### Document segment
The heart of any measurement process is deciding whether the quantity being measured is greater than, equal to, or less than some reference value. The simplest type of measurement involves the direct physical comparison of a standard to the unknown quantity (e.g., measuring the length of an object with a ruler, or the temperature with a conventional mercury thermometer). Such "analog" measurements provide the experimenter with an immediate, intuitive feel for their uncertainty, because the experimenter must directly judge the comparison between the object and the standard. The markings on the scale will have some non-zero width, the object may not have well-defined boundaries (where is the edge of a cotton ball, anyway?), and, depending on the spacing between the finest markings on the scale and the visual aquity of the experimenter, it may well be possible to honestly estimate more precisely than the scale is marked (although rarely more precisely than to the tenth of the finest markings).

The raw data of an experiment are sometimes digital in nature: counted radioactive decays, response bar pressings by a rat, etc. In such cases, provided that the apparatus functions properly, there will be no doubt about the number observed for a specific experiment (although, as we will discuss below, a different number might be observed if the experiment were repeated). Often, however, the data are analog signals, such as the temperature, which is converted by some suitable transducer into a voltage or current proportional to the physical quantity being measured, and then converted by an electronic analog-to-digital-converter ("ADC") into a number that measures the electrical quantity in some suitable units. This may be done with custom electronics or with a commercial digital meter. In either case, the uncertainty in the result is less likely to be intuitively obvious to the experimenter than the uncertainly of an analog measurement. We expand on this topic in section H.

### Recorded data
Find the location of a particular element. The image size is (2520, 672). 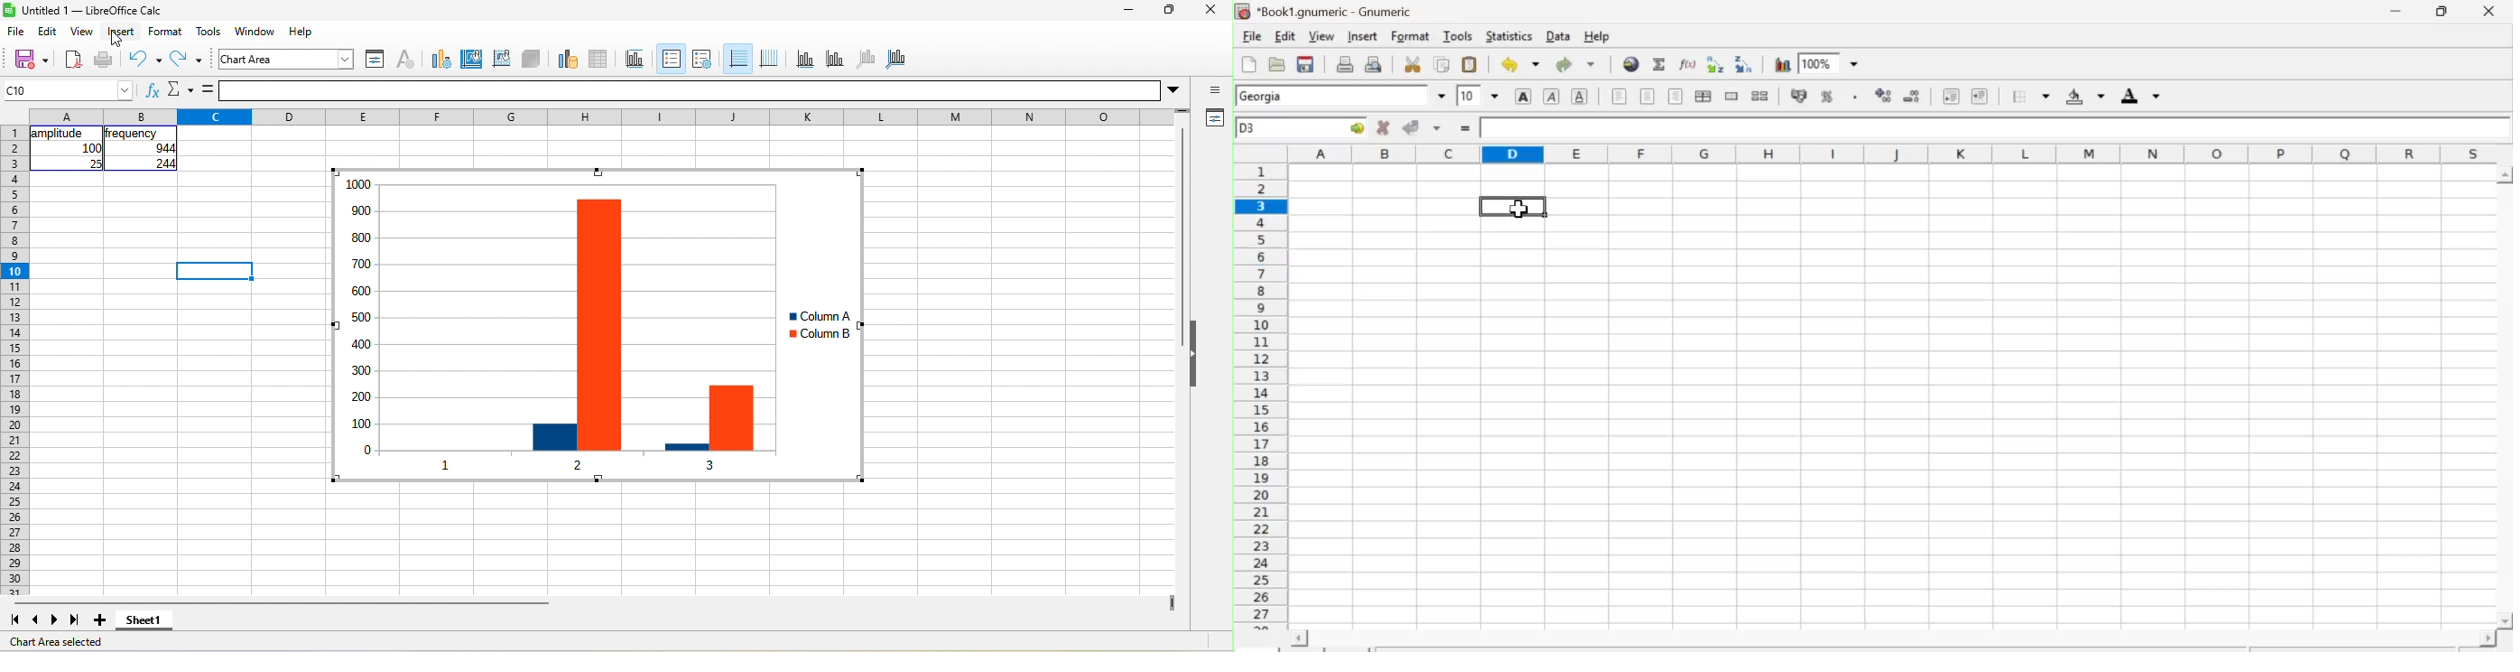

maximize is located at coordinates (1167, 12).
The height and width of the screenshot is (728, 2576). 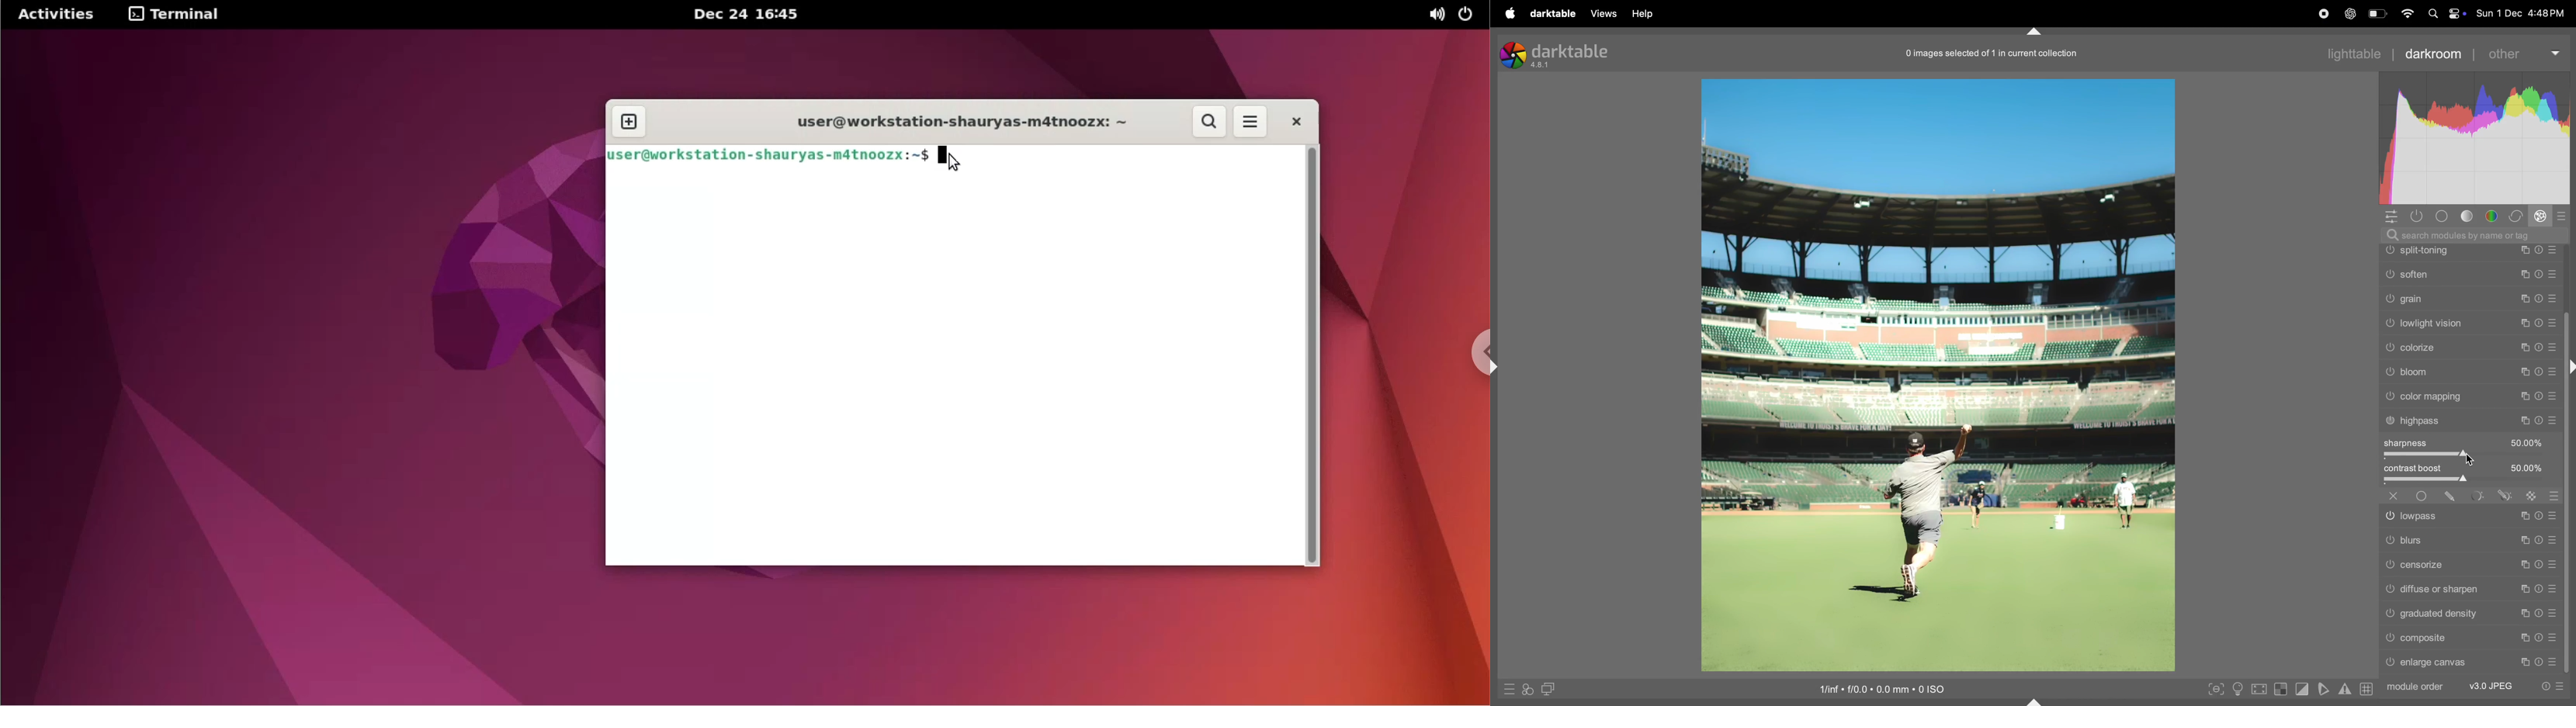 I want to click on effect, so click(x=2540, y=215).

### Challenge
Can you extract the full text on measurement, word for word? The material comes from a different source than the text on measurement.

### Solution to this exercise
The heart of any measurement process is deciding whether the quantity being measured is greater than, equal to, or less than some reference value. The simplest type of measurement involves the direct physical comparison of a standard to the unknown quantity (e.g., measuring the length of an object with a ruler, or the temperature with a conventional mercury thermometer). Such "analog" measurements provide the experimenter with an immediate, intuitive feel for their uncertainty, because the experimenter must directly judge the comparison between the object and the standard. The markings on the scale will have some non-zero width, the object may not have well-defined boundaries (where is the edge of a cotton ball, anyway?), and, depending on the spacing between the finest markings on the scale and the visual aquity of the experimenter, it may well be possible to honestly estimate more precisely than the scale is marked (although rarely more precisely than to the tenth of the finest markings).

The raw data of an experiment are sometimes digital in nature: counted radioactive decays, response bar pressings by a rat, etc. In such cases, provided that the apparatus functions properly, there will be no doubt about the number observed for a specific experiment (although, as we will discuss below, a different number might be observed if the experiment were repeated). Often, however, the data are analog signals, such as the temperature, which is converted by some suitable transducer into a voltage or current proportional to the physical quantity being measured, and then converted by an electronic analog-to-digital-converter ("ADC") into a number that measures the electrical quantity in some suitable units. This may be done with custom electronics or with a commercial digital meter. In either case, the uncertainty in the result is less likely to be intuitively obvious to the experimenter than the uncertainly of an analog measurement. We expand on this topic in section H.